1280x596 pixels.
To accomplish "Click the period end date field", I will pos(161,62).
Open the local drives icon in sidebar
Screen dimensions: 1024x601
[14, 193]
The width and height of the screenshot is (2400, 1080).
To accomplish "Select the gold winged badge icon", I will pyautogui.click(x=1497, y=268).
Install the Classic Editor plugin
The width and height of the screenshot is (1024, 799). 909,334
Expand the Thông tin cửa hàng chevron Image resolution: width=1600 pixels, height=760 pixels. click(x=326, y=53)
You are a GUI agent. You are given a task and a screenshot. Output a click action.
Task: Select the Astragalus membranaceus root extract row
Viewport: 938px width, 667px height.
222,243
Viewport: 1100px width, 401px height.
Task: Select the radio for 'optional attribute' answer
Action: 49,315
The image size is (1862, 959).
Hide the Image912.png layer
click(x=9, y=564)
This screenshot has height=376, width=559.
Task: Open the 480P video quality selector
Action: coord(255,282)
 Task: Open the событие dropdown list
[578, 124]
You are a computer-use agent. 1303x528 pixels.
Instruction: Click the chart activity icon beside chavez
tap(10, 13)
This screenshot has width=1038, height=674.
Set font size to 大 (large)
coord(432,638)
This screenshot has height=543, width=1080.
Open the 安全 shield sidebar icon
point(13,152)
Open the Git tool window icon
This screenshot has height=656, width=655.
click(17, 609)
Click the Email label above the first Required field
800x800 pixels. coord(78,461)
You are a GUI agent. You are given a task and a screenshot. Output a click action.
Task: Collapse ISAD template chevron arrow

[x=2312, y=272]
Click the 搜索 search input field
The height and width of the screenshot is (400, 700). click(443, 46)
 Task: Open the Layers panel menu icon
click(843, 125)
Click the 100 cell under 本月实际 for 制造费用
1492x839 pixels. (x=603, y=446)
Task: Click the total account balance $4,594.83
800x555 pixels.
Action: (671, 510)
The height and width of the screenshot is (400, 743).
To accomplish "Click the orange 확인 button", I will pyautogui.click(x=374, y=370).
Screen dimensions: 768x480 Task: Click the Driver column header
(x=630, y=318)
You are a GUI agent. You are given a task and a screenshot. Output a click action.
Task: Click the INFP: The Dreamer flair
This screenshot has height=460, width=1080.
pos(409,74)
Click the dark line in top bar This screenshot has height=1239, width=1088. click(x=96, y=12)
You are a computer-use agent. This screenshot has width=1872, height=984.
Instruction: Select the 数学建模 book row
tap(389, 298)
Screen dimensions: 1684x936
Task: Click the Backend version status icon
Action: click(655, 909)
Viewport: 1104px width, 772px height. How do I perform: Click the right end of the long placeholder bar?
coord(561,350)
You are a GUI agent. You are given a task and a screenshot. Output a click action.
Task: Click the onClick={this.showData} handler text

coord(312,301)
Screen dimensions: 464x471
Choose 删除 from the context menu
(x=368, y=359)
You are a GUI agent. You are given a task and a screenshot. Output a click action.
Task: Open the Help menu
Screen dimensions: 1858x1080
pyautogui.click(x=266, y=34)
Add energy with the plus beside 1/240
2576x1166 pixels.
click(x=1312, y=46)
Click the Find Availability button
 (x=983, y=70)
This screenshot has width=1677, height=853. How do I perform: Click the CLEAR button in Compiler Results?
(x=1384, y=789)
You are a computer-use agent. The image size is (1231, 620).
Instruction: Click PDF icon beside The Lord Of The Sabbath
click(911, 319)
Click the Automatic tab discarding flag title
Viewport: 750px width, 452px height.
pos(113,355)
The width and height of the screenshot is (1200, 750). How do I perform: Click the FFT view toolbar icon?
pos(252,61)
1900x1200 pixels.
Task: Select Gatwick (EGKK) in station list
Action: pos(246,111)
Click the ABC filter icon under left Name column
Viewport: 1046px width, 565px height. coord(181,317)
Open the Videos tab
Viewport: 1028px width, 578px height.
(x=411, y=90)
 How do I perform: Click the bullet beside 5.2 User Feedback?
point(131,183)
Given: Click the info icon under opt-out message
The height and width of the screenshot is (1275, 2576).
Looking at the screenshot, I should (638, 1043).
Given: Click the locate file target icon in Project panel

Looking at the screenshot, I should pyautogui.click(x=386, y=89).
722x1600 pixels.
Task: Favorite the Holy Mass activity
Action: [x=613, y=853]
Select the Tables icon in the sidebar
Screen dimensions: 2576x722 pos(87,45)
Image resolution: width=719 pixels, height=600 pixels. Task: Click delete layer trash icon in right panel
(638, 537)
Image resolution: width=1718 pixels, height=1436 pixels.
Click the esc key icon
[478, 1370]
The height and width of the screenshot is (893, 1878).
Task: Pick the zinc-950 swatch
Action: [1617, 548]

____

— Problem to work on —
A verbatim copy of the listing is needed.

— Written solution —
1280x596 pixels.
To accomplish "Click the period end date field", I will pos(161,62).
Open the local drives icon in sidebar
Screen dimensions: 1024x601
[14, 193]
The width and height of the screenshot is (2400, 1080).
To accomplish "Select the gold winged badge icon", I will pyautogui.click(x=1497, y=268).
Install the Classic Editor plugin
The width and height of the screenshot is (1024, 799). 909,334
Expand the Thông tin cửa hàng chevron Image resolution: width=1600 pixels, height=760 pixels. click(x=326, y=53)
You are a GUI agent. You are given a task and a screenshot. Output a click action.
Task: Select the Astragalus membranaceus root extract row
Viewport: 938px width, 667px height.
222,243
Viewport: 1100px width, 401px height.
Task: Select the radio for 'optional attribute' answer
Action: 49,315
The image size is (1862, 959).
Hide the Image912.png layer
click(x=9, y=564)
This screenshot has height=376, width=559.
Task: Open the 480P video quality selector
Action: coord(255,282)
 Task: Open the событие dropdown list
[578, 124]
You are a computer-use agent. 1303x528 pixels.
Instruction: Click the chart activity icon beside chavez
tap(10, 13)
This screenshot has width=1038, height=674.
Set font size to 大 (large)
coord(432,638)
This screenshot has height=543, width=1080.
Open the 安全 shield sidebar icon
point(13,152)
Open the Git tool window icon
This screenshot has height=656, width=655.
click(17, 609)
Click the Email label above the first Required field
800x800 pixels. coord(78,461)
You are a GUI agent. You are given a task and a screenshot. Output a click action.
Task: Collapse ISAD template chevron arrow

[x=2312, y=272]
Click the 搜索 search input field
The height and width of the screenshot is (400, 700). click(443, 46)
 Task: Open the Layers panel menu icon
click(843, 125)
Click the 100 cell under 本月实际 for 制造费用
1492x839 pixels. (x=603, y=446)
Task: Click the total account balance $4,594.83
800x555 pixels.
Action: (671, 510)
The height and width of the screenshot is (400, 743).
To accomplish "Click the orange 확인 button", I will pyautogui.click(x=374, y=370).
Screen dimensions: 768x480 Task: Click the Driver column header
(x=630, y=318)
You are a GUI agent. You are given a task and a screenshot. Output a click action.
Task: Click the INFP: The Dreamer flair
This screenshot has height=460, width=1080.
pos(409,74)
Click the dark line in top bar This screenshot has height=1239, width=1088. click(x=96, y=12)
You are a computer-use agent. This screenshot has width=1872, height=984.
Instruction: Select the 数学建模 book row
tap(389, 298)
Screen dimensions: 1684x936
Task: Click the Backend version status icon
Action: click(655, 909)
Viewport: 1104px width, 772px height. How do I perform: Click the right end of the long placeholder bar?
coord(561,350)
You are a GUI agent. You are given a task and a screenshot. Output a click action.
Task: Click the onClick={this.showData} handler text

coord(312,301)
Screen dimensions: 464x471
Choose 删除 from the context menu
(x=368, y=359)
You are a GUI agent. You are given a task and a screenshot. Output a click action.
Task: Open the Help menu
Screen dimensions: 1858x1080
pyautogui.click(x=266, y=34)
Add energy with the plus beside 1/240
2576x1166 pixels.
click(x=1312, y=46)
Click the Find Availability button
 (x=983, y=70)
This screenshot has width=1677, height=853. How do I perform: Click the CLEAR button in Compiler Results?
(x=1384, y=789)
You are a computer-use agent. The image size is (1231, 620).
Instruction: Click PDF icon beside The Lord Of The Sabbath
click(911, 319)
Click the Automatic tab discarding flag title
Viewport: 750px width, 452px height.
pos(113,355)
The width and height of the screenshot is (1200, 750). How do I perform: Click the FFT view toolbar icon?
pos(252,61)
1900x1200 pixels.
Task: Select Gatwick (EGKK) in station list
Action: pos(246,111)
Click the ABC filter icon under left Name column
Viewport: 1046px width, 565px height. coord(181,317)
Open the Videos tab
Viewport: 1028px width, 578px height.
(x=411, y=90)
 How do I perform: Click the bullet beside 5.2 User Feedback?
point(131,183)
Given: Click the info icon under opt-out message
The height and width of the screenshot is (1275, 2576).
Looking at the screenshot, I should (638, 1043).
Given: Click the locate file target icon in Project panel

Looking at the screenshot, I should pyautogui.click(x=386, y=89).
722x1600 pixels.
Task: Favorite the Holy Mass activity
Action: [x=613, y=853]
Select the Tables icon in the sidebar
Screen dimensions: 2576x722 pos(87,45)
Image resolution: width=719 pixels, height=600 pixels. Task: Click delete layer trash icon in right panel
(638, 537)
Image resolution: width=1718 pixels, height=1436 pixels.
Click the esc key icon
[478, 1370]
The height and width of the screenshot is (893, 1878).
Task: Pick the zinc-950 swatch
Action: [1617, 548]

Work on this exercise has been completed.